In December 14, 2008, the monument unveiling ceremony was held. The ceremony was attended by over hundred people, including members of the National Assembly, the mayor of Paju, the representative of the Gyeonggi Province, members of the provincial council of Gyeonggi, the chair of the Gyeonggi department of education, and the alderman. The monument was funded by donations.

Below is the text engraved on the monument, written by Song Dal-yong, who was a former mayor of Paju, and engraved by Lim Jae-cheol.
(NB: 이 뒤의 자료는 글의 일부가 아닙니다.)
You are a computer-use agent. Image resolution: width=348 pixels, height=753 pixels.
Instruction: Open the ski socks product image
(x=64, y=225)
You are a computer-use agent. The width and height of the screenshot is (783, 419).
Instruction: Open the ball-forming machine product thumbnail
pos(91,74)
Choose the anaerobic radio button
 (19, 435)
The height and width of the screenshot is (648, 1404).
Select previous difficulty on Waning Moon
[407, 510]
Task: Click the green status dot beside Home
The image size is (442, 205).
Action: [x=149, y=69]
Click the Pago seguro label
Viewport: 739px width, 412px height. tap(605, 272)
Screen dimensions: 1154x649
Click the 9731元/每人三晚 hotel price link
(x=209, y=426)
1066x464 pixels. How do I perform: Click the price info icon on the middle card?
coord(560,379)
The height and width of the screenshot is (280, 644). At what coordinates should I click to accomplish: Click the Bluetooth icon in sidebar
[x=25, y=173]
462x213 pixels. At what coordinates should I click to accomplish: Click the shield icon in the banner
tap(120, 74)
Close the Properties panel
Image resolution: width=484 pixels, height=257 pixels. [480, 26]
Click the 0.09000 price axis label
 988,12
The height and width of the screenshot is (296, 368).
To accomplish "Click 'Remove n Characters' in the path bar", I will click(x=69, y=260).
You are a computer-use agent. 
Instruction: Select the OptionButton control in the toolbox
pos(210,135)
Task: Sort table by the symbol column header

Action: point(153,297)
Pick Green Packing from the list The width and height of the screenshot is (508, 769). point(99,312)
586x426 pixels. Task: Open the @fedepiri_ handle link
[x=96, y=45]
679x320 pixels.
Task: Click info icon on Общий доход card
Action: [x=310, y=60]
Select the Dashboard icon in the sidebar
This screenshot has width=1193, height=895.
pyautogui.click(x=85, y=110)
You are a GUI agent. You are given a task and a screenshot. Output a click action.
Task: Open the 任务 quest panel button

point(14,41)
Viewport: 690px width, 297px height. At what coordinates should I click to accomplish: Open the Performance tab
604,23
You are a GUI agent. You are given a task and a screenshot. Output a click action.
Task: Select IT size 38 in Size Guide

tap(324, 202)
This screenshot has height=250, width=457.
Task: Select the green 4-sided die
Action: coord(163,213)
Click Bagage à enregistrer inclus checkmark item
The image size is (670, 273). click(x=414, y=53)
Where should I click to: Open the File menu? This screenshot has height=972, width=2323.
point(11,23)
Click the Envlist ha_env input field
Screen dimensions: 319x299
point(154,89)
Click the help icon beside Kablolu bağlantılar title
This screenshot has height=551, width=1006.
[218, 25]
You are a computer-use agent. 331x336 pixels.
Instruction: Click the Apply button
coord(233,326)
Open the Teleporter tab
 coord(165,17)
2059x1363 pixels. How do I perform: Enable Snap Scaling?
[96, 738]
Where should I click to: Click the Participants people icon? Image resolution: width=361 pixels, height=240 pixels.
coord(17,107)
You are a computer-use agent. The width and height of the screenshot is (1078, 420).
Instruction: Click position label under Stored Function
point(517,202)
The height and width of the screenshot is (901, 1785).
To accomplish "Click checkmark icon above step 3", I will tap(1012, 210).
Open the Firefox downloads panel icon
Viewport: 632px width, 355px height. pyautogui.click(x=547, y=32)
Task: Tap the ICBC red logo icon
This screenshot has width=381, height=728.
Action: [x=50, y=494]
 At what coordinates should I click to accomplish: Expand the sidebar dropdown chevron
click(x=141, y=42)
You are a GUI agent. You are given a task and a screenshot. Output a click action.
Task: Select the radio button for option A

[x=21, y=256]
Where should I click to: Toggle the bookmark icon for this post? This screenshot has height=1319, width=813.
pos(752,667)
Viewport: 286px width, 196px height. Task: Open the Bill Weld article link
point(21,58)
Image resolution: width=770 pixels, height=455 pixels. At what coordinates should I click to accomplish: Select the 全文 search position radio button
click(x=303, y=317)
The text is written in Korean mixed script.

先生은 1982年 9月 7日 京畿道 坡州郡 月籠面 英太里 199番地에서 父, 朴承年 氏와 母, 金鐘善 女史의 외아들로 태어났다.

어려서부터 聰明하고 意志가 굳세며 남다른 氣像과 大望을 품고 成長하면서 서울大學校 文理科大學 政治外交學科에 在學中 1950年 韓國戰爭이 勃發하자 學徒兵으로 參戰하여 銀星式功花郞勳章을 받는 빛나는 戰果를 올린 후 陸軍大尉로 豫編하였다.

先生은 1957年 公職을 始作하여 審計院(現 監査院). 財務部, 經濟企劃院을 거쳐 1967年 靑瓦臺 農林·建設擔富秘書官으로 朴正熙 大統領을 補佐하면서 우리나라 經濟發展의 大動脈인 京釜高速道路와 食糧 自給自足의 기틀을 만드는 데 中樞的 役割을 하였다.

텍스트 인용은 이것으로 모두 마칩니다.